Questions to answer:
a. Reproduce the passage of the drug news text below from "The decree required" to "to the seizure.".
b. Answer these questions using the drug news text below:
(i) How large a bond did the decree require GSK to post?
(ii) When was sertindole removed from the market?
(iii) How many outpatients were in the divalproex trial?
c. Recast the paragraph of the drug news text below that begins "Sertindole will be allowed to return" as a bulleted list, keeping its main facts.

Provided text:

........

Paroxetine–extended release may be back on pharmacy shelves as early as next month. The Food and Drug Administration (FDA) and GlaxoSmithKline (GSK) have signed a consent decree outlining how the company will correct long-standing manufacturing deficiencies at a Puerto Rico facility. Those deficiencies led to the agency's seizure of all available stock of the company's Paxil-CR and a diabetes drug earlier this year. In March, FDA officials said Paxil-CR tablets had a significant risk of splitting, resulting in half of a tablet with no active medication, and the other half having only inert buffering ingredients.
The decree required GSK to post a $650-million bond guaranteeing that the company would either successfully recondition the defective tablets or destroy them, as well as reimburse the government for enforcement costs relating to the seizure.
Sertindole will be allowed to return to the European market, the European Union's Committee for Medicinal Products for Human Use has announced. The second-generation antipsychotic was removed from the market in December 1998 because of reports of cardiac arrhythmias and sudden death associated with its use. The drug, chemically unique from other available antipsychotics, has never won approval in the United States because of its documented potential for increasing the heart's QTc interval, which increases patients' risk for ventricular arrhythmias. The drug is expected to be back on European pharmacy shelves later this year.

Research Briefs

Divalproex may be effective in treating depression and anxiety symptoms in patients with bipolar disorder, type I, according to a small pilot study. The drug's efficacy in treating these disorders was tested in an eight-week, double-blind, placebo-controlled trial involving 25 outpatients. Divalproex was significantly better at improving patient scores on the 17-item Hamilton Rating Scale for Depression (primary outcome), as well as the Hamilton Anxiety Rating Scale, the Clinician-Administered Rating Scale for Mania, and the Clinical Global Impression Scale (secondary outcomes). Although the sample size was small, the differences between divalproex and placebo on both depression and anxiety measures were highly significant.
J Affect Disorders 2005; 85:259-266
Isotretinoin prescribed for the treatment of moderate to severe acne in adolescents does not appear to increase symptoms of depression. On the contrary, scores of 101 patients who completed at least three months of isotretinoin therapy improved on the Center for Epidemiological Studies Depression Scale (CES-D). CES-D scores indicative of clinically significant depression were not statistically different between patients on isotretinoin and patients on conservative acne therapy, including systemic antibiotics and topical preparations. Similarly, the new onset of depressive symptoms was not significantly different between the two groups, and overall, depression scores improved in both groups.

........

Material supplied:
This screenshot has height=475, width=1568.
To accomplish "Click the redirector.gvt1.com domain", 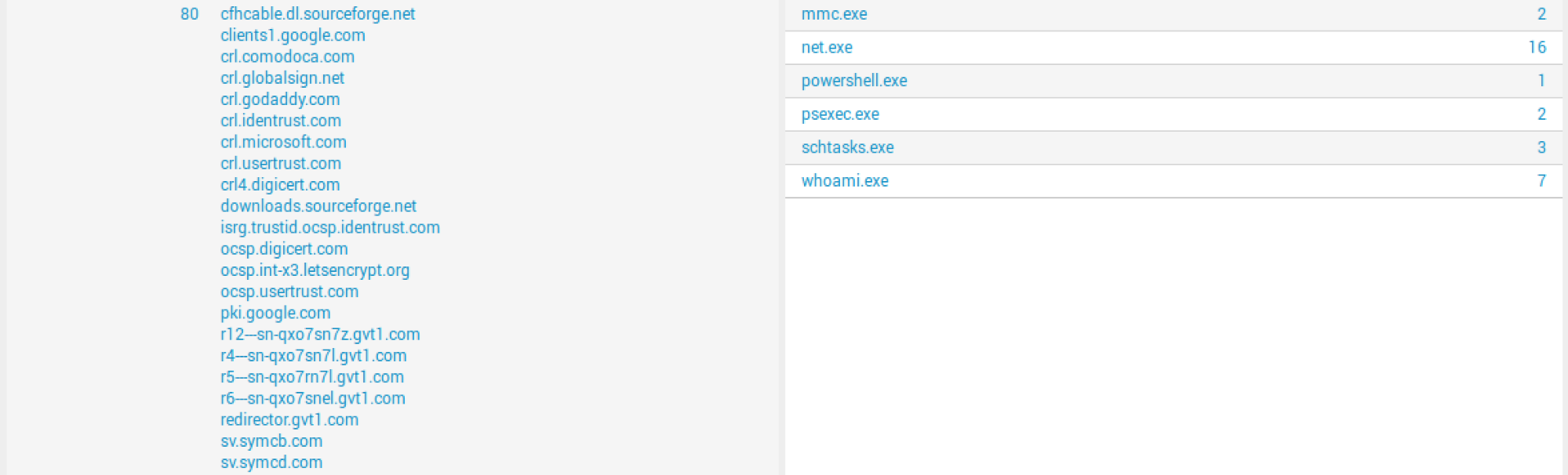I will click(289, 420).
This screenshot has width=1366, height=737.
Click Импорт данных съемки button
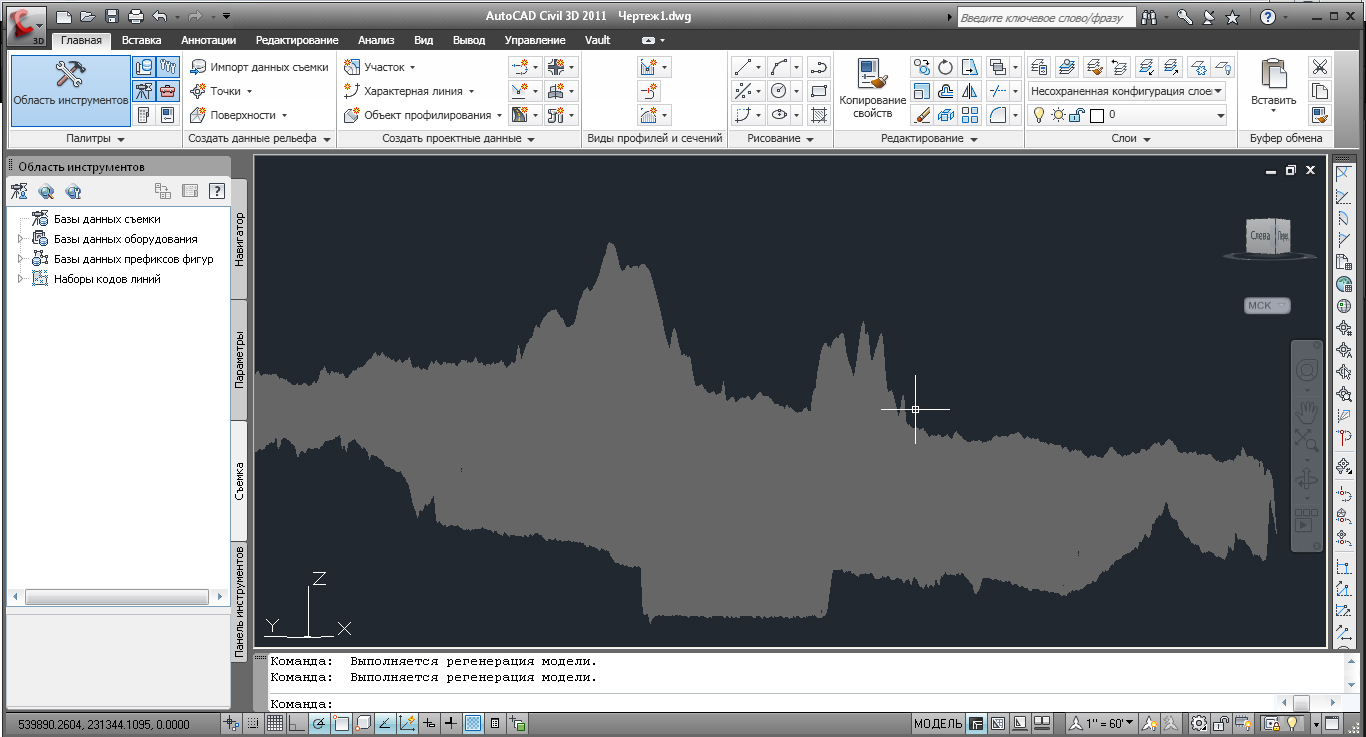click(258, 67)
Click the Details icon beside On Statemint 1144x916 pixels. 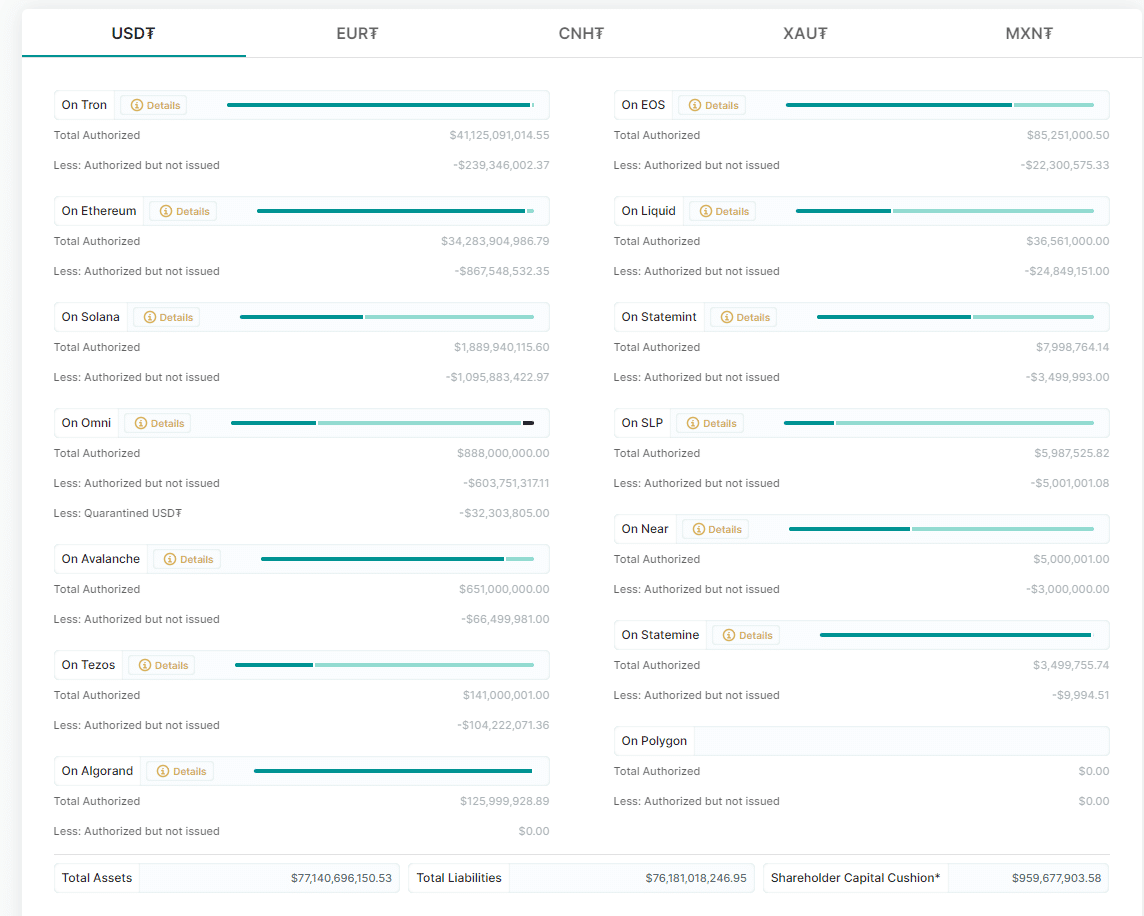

........

Answers below:
a.
The decree required GSK to post a $650-million bond guaranteeing that the company would either successfully recondition the defective tablets or destroy them, as well as reimburse the government for enforcement costs relating to the seizure.

b.
(i) $650 million
(ii) December 1998
(iii) 25

c.
- The European Union's Committee for Medicinal Products for Human Use has announced that sertindole will be allowed to return to the European market.
- The second-generation antipsychotic was removed from the market in December 1998 after reports of cardiac arrhythmias and sudden death associated with its use.
- The drug is chemically unique from other available antipsychotics. It has never been approved in the United States because of its documented potential to increase the QTc interval, which raises patients' risk for ventricular arrhythmias.
- It is expected back on European pharmacy shelves later this year.